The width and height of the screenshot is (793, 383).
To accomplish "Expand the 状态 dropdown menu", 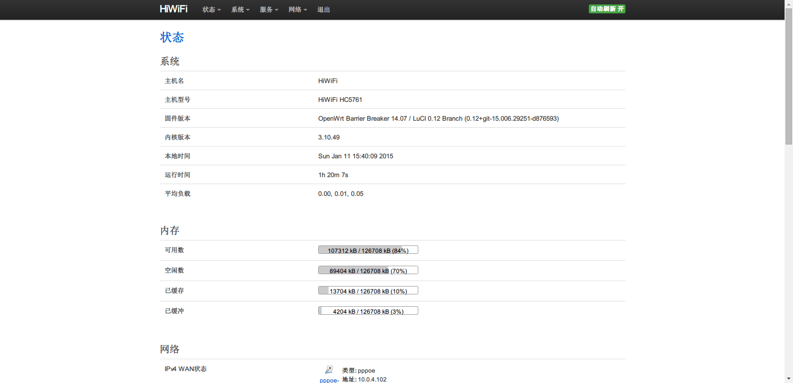I will [x=211, y=10].
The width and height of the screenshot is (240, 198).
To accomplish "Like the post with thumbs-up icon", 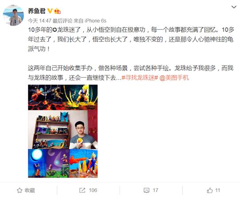I will pyautogui.click(x=209, y=190).
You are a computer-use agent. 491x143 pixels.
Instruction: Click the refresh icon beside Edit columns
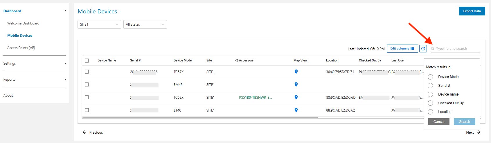coord(423,49)
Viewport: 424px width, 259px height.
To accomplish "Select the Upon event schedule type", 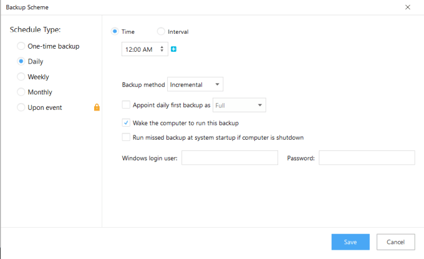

◇ ◇ ◇ ◇ ◇

— DO THIS —
Reproduce, character for character, the records from the line containing "Viewport: 424px width, 259px height." through the end of the records, both ends included. Leave the pictures out.

— EXERCISE RESULT —
Viewport: 424px width, 259px height.
To accomplish "Select the Upon event schedule type", 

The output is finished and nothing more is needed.